The influence of virus type (PRD1 and ΦX174), temperature (flow at 4 and 20°C), a no‐flow storage duration (0, 36, 46, and 70 d), and temperature cycling (flow at 20°C and storage at 4°C) on virus transport and fate were investigated in saturated sand‐packed columns. The vast majority (84–99.5%) of viruses were irreversibly retained on the sand, even in the presence of deionized water and beef extract at pH = 11. The reversibly retained virus fraction (fr) was small (1.6 × 10−5 to 0.047) but poses a risk of long‐term virus contamination. The value of fr and associated transport risk was lower at a higher temperature and for increases in the no‐flow storage period due to the temperature dependency of the solid phase inactivation. A model that considered advective–dispersive transport, attachment (katt), detachment (kdet), solid phase inactivation (μs), and liquid phase inactivation (μl) coefficients, and a Langmuirian blocking function provided a good description of the early portion of the breakthrough curve. The removal parameters were found to be in the order of katt > μs >> μl. Furthermore, μs was an order of magnitude higher than μl for PRD1, whereas μs was two and three orders of magnitude higher than μl for ΦX174 at 4 and 20°C, respectively. Transport modeling with two retention, release, and inactivation sites demonstrated that a small fraction of viruses exhibited a much slower release and solid phase inactivation rate, presumably because variations in the sand and virus surface roughness caused differences in the strength of adhesion. These findings demonstrate the importance of solid phase inactivation, temperature, and storage periods in eliminating virus transport in porous media.

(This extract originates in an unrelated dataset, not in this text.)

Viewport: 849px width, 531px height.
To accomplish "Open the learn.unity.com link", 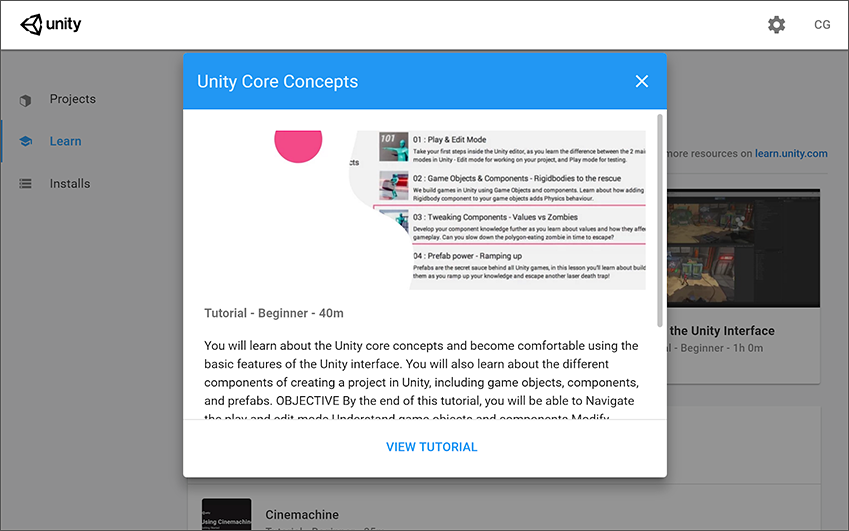I will click(791, 154).
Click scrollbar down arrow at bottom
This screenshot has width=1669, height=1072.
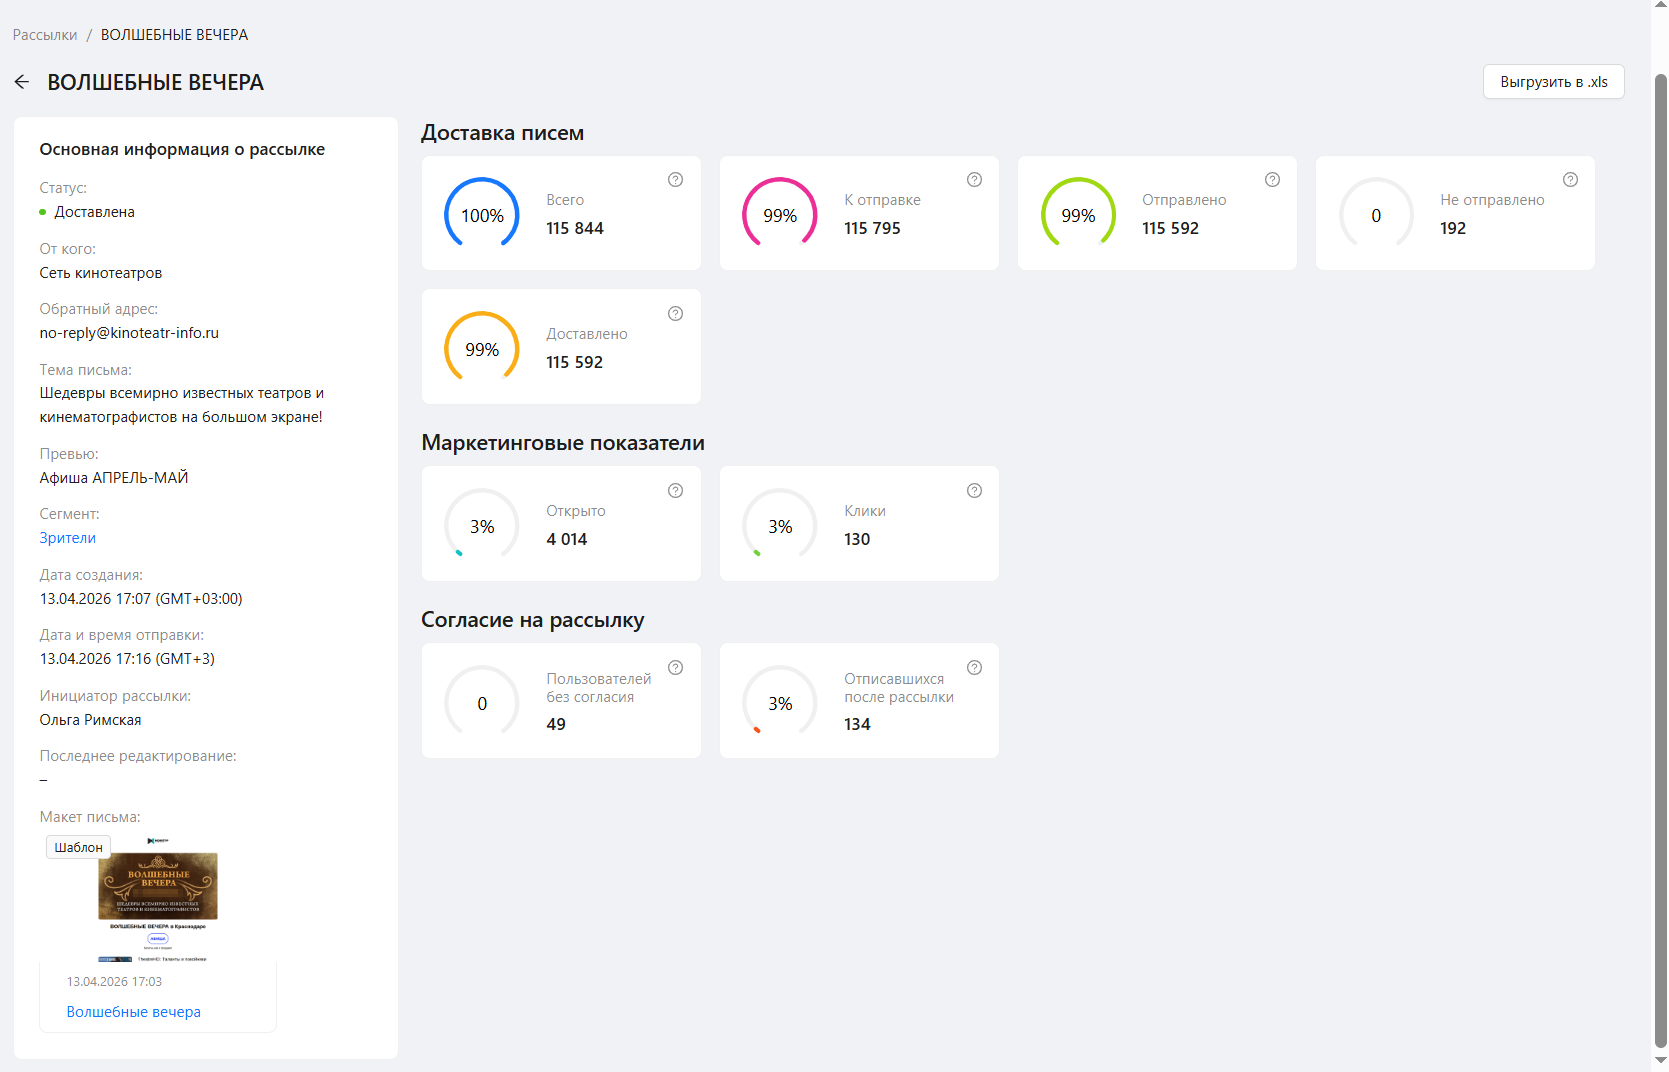point(1660,1061)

This research has potential implications for managed aquifer recharge applications and guidelines to enhance the virus removal by controlling the temperature and aquifer residence time.
Solid phase inactivation is 2–3 orders of magnitude higher than liquid phase inactivation.
Solid phase inactivation increases with temperature and column storage duration.
The solid phase inactivation was higher for ΦX174 than PRD1.
Solid phase inactivation reduced the reversible virus fraction by 1 to 2 orders of magnitude.